• **Required work**
Output each record below exactly, and include all of them.

Material provided Block Start

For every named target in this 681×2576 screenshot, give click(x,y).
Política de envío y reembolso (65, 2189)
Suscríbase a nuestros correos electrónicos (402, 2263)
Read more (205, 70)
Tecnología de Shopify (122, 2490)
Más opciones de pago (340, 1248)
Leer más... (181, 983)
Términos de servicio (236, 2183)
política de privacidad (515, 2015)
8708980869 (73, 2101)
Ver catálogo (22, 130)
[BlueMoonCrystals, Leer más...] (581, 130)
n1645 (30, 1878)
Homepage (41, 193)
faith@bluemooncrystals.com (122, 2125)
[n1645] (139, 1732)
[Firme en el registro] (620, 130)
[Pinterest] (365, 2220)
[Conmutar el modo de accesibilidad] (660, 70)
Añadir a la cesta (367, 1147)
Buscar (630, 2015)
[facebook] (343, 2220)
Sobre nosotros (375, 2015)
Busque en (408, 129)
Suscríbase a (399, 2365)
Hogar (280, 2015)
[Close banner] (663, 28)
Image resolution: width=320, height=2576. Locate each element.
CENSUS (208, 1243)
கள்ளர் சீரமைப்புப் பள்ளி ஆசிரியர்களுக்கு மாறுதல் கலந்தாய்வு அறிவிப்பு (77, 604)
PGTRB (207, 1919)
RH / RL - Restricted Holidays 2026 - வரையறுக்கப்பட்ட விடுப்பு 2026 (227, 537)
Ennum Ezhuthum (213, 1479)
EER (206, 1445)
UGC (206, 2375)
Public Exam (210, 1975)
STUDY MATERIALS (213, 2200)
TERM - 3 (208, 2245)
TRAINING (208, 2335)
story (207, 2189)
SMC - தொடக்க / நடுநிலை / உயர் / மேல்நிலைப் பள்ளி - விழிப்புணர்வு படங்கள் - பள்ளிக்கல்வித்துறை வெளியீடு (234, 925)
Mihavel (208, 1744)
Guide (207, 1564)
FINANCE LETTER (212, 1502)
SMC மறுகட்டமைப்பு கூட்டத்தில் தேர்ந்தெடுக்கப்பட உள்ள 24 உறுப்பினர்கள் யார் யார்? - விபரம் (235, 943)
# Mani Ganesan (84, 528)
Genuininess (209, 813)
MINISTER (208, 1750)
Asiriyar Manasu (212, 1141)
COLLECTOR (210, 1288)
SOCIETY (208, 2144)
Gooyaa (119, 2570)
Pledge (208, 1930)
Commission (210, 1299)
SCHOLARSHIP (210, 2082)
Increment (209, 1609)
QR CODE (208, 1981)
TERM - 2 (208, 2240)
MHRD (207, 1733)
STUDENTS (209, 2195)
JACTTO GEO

Material provided Block End

• **Answer area**
For every named target in this 681×2576 screenshot, give click(x,y).
Política de envío y reembolso (65, 2189)
Suscríbase a nuestros correos electrónicos (402, 2263)
Read more (205, 70)
Tecnología de Shopify (122, 2490)
Más opciones de pago (340, 1248)
Leer más... (181, 983)
Términos de servicio (236, 2183)
política de privacidad (515, 2015)
8708980869 (73, 2101)
Ver catálogo (22, 130)
[BlueMoonCrystals, Leer más...] (581, 130)
n1645 (30, 1878)
Homepage (41, 193)
faith@bluemooncrystals.com (122, 2125)
[n1645] (139, 1732)
[Firme en el registro] (620, 130)
[Pinterest] (365, 2220)
[Conmutar el modo de accesibilidad] (660, 70)
Añadir a la cesta (367, 1147)
Buscar (630, 2015)
[facebook] (343, 2220)
Sobre nosotros (375, 2015)
Busque en (408, 129)
Suscríbase a (399, 2365)
Hogar (280, 2015)
[Close banner] (663, 28)
Image resolution: width=320, height=2576. Locate each element.
CENSUS (208, 1243)
கள்ளர் சீரமைப்புப் பள்ளி ஆசிரியர்களுக்கு மாறுதல் கலந்தாய்வு அறிவிப்பு (77, 604)
PGTRB (207, 1919)
RH / RL - Restricted Holidays 2026 - வரையறுக்கப்பட்ட விடுப்பு 2026 (227, 537)
Ennum Ezhuthum (213, 1479)
EER (206, 1445)
UGC (206, 2375)
Public Exam (210, 1975)
STUDY MATERIALS (213, 2200)
TERM - 3 (208, 2245)
TRAINING (208, 2335)
story (207, 2189)
SMC - தொடக்க / நடுநிலை / உயர் / மேல்நிலைப் பள்ளி - விழிப்புணர்வு படங்கள் - பள்ளிக்கல்வித்துறை வெளியீடு (234, 925)
Mihavel (208, 1744)
Guide (207, 1564)
FINANCE LETTER (212, 1502)
SMC மறுகட்டமைப்பு கூட்டத்தில் தேர்ந்தெடுக்கப்பட உள்ள 24 உறுப்பினர்கள் யார் யார்? - விபரம் (235, 943)
# Mani Ganesan (84, 528)
Genuininess (209, 813)
MINISTER (208, 1750)
Asiriyar Manasu (212, 1141)
COLLECTOR (210, 1288)
SOCIETY (208, 2144)
Gooyaa (119, 2570)
Pledge (208, 1930)
Commission (210, 1299)
SCHOLARSHIP (210, 2082)
Increment (209, 1609)
QR CODE (208, 1981)
TERM - 2 (208, 2240)
MHRD (207, 1733)
STUDENTS (209, 2195)
JACTTO GEO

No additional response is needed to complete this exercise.